O genocídio que o governo de Israel provoca no Oriente Médio, sobretudo de palestinos, tem apoio estadunidense e dos plutocratas europeus.
Do artigo de Ana Livia Esteves, já referido: “Fundador da empresa militar privada Blackwater quer carta branca para atuar contra cartéis na América Latina. Apesar da retórica antidrogas, PCC e Comando Vermelho podem estar fora do radar de Washington, acreditam analistas ouvidos pela Sputnik Brasil. Apoiadores do presidente dos EUA, Donald Trump, engrossam o coro em favor de maior intervenção na América Latina para conter a ação de grupos narcotraficantes. O senador trumpista Mike Lee propôs o uso de cartas de corso para que empresas privadas norte-americanas se engajem no combate ao narcotráfico em busca de lucro fiduciário”. Morte e lucro!
A multipolaridade é a resposta que o mundo pode dar a este assassinato promovido pelos trilionários de moedas virtuais e de títulos sem lastro.
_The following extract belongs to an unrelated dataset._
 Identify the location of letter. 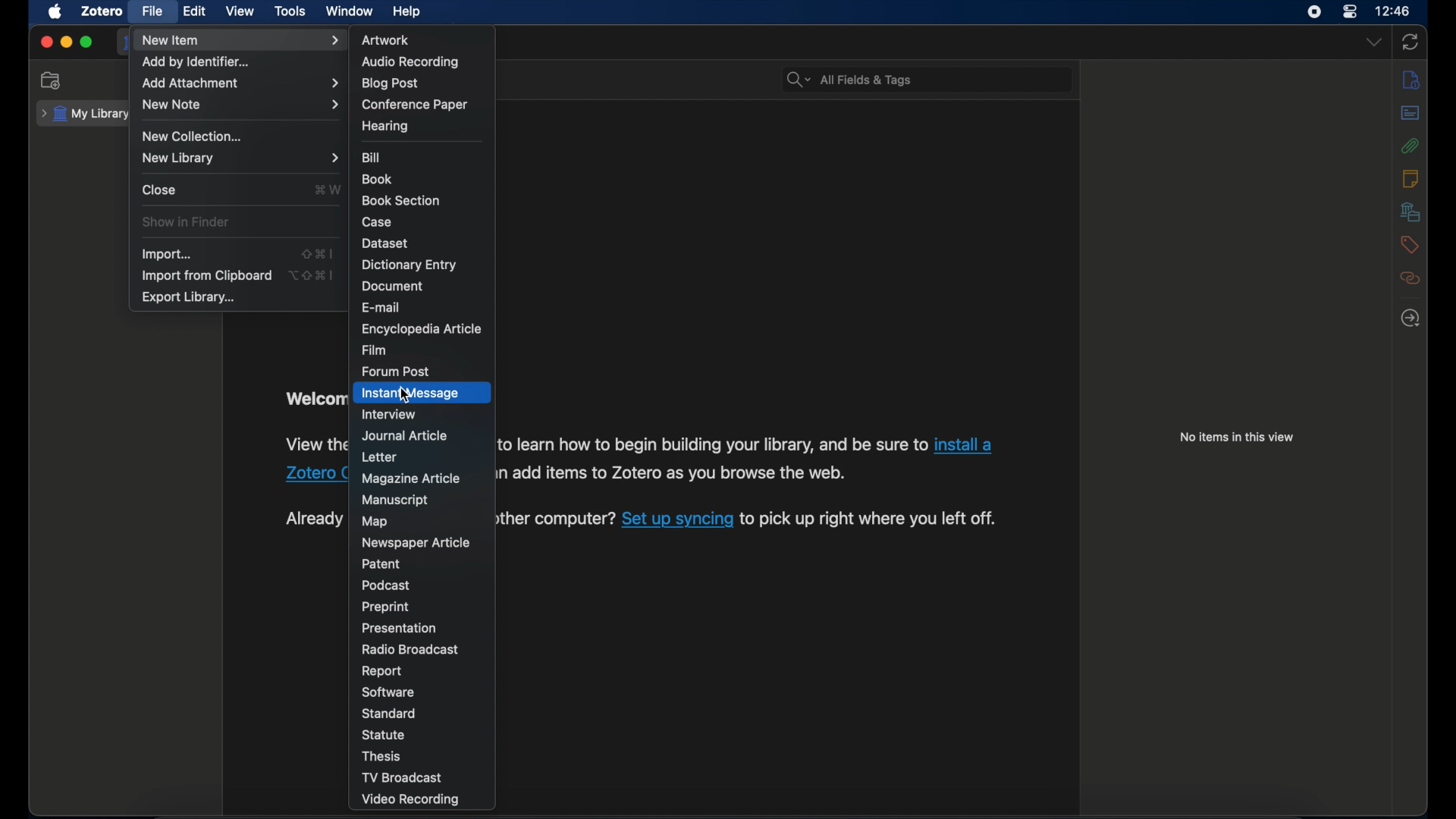
(378, 458).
Estas ideias que a nós, população que vive do trabalho, espera a proteção do Estado para saúde e segurança, que entende ser a instrução o modo de melhorar a vida de cada geração, nem pode imaginar quão distante está no tempo e dos propósitos as ideias dos plutocratas.
Apenas concluindo com um exemplo, trata-se do parisiense Raymond Roussel. Sua família dominava os transportes franceses e era fabulosamente rica. Ele passou a vida no ócio, apenas interessado num reconhecimento de talento musical e literário que não possuía e que o levou à depressão e suicídio, após uma vida solitária, aos 56 anos.
O Brasil não pode titubear, seu destino é ser a nação da qual se orgulhem os seus nacionais, aqueles que nela vivem em condições verdadeiramente humanas, tendo instrução, trabalho, saúde, diversão e segurança para si e seus descendentes.
Não hesite Presidente, peça desculpas aos venezuelanos e diga não à unipolaridade financeira.
*Pedro Augusto Pinho, administrador aposentado.